Saturday 19 January 2013

The Existential Concerns of Four Pint Hangovers

Last night.
Four pints between the Prestonville and the Evening Star. I catch a taxi back (£10 exactly - Andy caught a taxi later on, and this was also £10 exactly). I get in and go straight to sleep, as it is my Saturday shift at work.
I wake sometime in the small hours when it is still dark. I feel somewhat ill and wonder if I am about to throw up. I go to the toilet. I really do not want to throw up. I rub water on myself. Why do we do these silly things when we are trying not to throw up? My body is very uncomfortable.
I go back to my room and open the window. Cold snowy air. I think if I leave my curtains open, the sight of the night will make me feel better.
I do not throw up.
I go back to sleep.

== YOUR OBJECTIVE ==
Answer these questions using the blog post about a four-pint hangover.
1. Between which two places were the four pints drunk?
2. What was the exact fare for the writer's taxi home?
3. What did the writer do on returning to the room from the toilet?

== SOURCE MATERIAL ==
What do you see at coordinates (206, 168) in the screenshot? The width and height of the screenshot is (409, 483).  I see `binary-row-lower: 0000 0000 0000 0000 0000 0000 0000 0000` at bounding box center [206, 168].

== TASK SOLUTION ==
1. The Prestonville and the Evening Star.
2. £10 exactly.
3. The writer opened the window.